══ DATA TO PROCESS ══
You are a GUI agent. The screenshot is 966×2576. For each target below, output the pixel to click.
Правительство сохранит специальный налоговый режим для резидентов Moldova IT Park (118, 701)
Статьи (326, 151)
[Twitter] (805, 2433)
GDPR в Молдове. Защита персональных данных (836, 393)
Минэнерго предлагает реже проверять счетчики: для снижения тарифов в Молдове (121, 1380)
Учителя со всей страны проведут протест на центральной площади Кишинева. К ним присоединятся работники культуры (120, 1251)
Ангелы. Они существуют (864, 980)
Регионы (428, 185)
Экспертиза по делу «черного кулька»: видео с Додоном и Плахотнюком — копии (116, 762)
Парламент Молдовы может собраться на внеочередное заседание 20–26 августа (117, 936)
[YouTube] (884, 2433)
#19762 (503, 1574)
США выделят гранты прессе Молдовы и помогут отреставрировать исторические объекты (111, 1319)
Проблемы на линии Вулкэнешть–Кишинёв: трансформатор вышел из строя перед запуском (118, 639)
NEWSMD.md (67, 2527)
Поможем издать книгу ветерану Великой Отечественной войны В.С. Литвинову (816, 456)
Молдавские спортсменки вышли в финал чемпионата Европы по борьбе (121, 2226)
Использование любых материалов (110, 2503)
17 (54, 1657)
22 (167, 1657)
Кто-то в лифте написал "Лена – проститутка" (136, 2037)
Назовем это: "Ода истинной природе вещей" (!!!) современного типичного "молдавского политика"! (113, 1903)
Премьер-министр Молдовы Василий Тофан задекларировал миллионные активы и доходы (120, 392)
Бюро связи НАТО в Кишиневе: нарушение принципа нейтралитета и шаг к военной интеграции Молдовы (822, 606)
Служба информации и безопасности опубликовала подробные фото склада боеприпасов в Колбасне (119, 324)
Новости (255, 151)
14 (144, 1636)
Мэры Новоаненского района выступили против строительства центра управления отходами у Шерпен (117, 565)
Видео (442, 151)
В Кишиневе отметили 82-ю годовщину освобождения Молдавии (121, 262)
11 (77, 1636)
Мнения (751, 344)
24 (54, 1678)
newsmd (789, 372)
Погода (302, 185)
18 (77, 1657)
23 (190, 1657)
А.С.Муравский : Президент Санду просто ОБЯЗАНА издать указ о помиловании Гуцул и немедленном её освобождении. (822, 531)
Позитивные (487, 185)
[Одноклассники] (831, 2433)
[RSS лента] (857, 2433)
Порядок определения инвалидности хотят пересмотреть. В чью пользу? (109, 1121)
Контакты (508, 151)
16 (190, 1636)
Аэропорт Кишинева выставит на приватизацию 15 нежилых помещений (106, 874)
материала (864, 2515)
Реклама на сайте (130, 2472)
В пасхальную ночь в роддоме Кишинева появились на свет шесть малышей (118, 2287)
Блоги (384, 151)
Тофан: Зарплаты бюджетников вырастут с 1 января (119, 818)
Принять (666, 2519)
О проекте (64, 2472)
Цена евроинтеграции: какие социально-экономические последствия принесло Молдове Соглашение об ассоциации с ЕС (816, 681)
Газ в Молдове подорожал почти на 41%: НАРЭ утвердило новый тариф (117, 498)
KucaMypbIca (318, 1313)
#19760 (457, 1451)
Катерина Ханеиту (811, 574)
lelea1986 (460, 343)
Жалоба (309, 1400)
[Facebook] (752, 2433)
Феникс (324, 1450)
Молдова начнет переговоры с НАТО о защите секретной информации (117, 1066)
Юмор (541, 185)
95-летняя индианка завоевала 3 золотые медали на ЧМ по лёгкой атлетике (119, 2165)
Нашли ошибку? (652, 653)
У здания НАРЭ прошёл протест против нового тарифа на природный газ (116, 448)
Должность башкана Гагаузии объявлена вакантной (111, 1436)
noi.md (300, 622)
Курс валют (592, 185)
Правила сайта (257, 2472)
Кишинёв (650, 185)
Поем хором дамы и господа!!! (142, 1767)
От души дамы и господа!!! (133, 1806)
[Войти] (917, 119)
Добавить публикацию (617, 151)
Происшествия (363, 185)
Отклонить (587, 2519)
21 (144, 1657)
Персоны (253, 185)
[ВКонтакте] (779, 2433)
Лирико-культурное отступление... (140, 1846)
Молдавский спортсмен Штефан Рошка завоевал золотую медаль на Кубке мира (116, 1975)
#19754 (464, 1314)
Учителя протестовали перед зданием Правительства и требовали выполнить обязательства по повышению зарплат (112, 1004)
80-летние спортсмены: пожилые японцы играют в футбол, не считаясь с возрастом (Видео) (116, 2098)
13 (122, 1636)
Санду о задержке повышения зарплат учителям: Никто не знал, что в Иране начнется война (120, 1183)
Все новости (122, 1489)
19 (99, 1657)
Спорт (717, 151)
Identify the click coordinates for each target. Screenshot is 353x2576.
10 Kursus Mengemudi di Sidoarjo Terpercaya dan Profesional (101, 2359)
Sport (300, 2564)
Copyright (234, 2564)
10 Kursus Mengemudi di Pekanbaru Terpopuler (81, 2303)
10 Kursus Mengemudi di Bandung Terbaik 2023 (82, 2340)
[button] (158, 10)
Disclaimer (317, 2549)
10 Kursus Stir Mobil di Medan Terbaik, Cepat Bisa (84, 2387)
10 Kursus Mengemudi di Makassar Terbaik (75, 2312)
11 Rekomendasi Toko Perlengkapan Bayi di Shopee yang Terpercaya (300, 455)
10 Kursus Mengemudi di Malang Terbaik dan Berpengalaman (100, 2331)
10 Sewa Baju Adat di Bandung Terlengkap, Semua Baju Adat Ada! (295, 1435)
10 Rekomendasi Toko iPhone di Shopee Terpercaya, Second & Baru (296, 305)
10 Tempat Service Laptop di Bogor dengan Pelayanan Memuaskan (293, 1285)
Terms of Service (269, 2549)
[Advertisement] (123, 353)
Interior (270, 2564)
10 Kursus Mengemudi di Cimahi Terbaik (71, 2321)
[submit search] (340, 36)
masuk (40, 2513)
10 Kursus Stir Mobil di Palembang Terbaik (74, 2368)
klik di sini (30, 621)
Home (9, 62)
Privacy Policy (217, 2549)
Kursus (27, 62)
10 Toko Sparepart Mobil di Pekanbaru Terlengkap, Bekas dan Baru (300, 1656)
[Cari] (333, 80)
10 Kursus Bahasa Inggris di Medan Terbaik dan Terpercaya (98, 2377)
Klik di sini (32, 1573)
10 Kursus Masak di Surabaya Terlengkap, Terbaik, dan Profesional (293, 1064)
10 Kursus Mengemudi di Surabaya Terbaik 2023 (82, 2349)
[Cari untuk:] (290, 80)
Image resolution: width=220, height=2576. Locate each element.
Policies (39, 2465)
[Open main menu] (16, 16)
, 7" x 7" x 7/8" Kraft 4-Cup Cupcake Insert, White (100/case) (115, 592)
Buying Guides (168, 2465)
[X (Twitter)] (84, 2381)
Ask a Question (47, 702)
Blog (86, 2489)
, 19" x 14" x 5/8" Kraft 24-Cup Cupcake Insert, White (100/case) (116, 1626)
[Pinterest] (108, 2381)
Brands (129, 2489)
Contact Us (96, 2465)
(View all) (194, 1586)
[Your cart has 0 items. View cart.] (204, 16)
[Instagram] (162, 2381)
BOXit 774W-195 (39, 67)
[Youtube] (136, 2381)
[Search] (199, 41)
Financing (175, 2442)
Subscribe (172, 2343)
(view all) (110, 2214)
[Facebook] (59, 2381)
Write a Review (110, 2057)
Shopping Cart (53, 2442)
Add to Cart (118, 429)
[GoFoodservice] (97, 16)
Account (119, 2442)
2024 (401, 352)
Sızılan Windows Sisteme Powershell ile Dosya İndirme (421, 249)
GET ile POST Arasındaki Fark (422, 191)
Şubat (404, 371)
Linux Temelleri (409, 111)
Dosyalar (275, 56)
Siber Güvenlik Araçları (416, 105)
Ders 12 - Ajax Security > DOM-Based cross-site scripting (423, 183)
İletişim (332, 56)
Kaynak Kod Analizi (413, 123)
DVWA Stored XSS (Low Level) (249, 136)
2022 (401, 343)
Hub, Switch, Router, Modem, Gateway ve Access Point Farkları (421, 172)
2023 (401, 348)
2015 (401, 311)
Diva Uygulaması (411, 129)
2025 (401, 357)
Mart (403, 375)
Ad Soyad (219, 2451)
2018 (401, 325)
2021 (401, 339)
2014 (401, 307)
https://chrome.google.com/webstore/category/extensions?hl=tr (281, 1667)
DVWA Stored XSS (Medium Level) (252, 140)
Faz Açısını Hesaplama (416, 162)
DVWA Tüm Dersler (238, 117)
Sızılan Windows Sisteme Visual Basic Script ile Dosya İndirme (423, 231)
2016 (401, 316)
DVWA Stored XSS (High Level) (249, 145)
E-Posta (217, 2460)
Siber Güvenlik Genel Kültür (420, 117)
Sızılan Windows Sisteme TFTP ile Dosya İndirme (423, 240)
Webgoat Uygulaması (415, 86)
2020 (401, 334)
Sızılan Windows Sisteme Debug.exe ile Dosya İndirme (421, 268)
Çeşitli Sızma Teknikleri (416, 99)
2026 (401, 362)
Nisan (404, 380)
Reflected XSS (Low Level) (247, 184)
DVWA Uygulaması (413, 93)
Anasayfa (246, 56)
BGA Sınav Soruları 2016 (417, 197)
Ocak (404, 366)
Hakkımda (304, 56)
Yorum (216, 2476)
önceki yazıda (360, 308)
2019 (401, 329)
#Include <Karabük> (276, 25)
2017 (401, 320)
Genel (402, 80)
═══
YOUR OBJECTIVE
When a line in the material above contains the word "НАРЭ", copy that line out.

YOUR SOLUTION
Газ в Молдове подорожал почти на 41%: НАРЭ утвердило новый тариф (117, 498)
У здания НАРЭ прошёл протест против нового тарифа на природный газ (116, 448)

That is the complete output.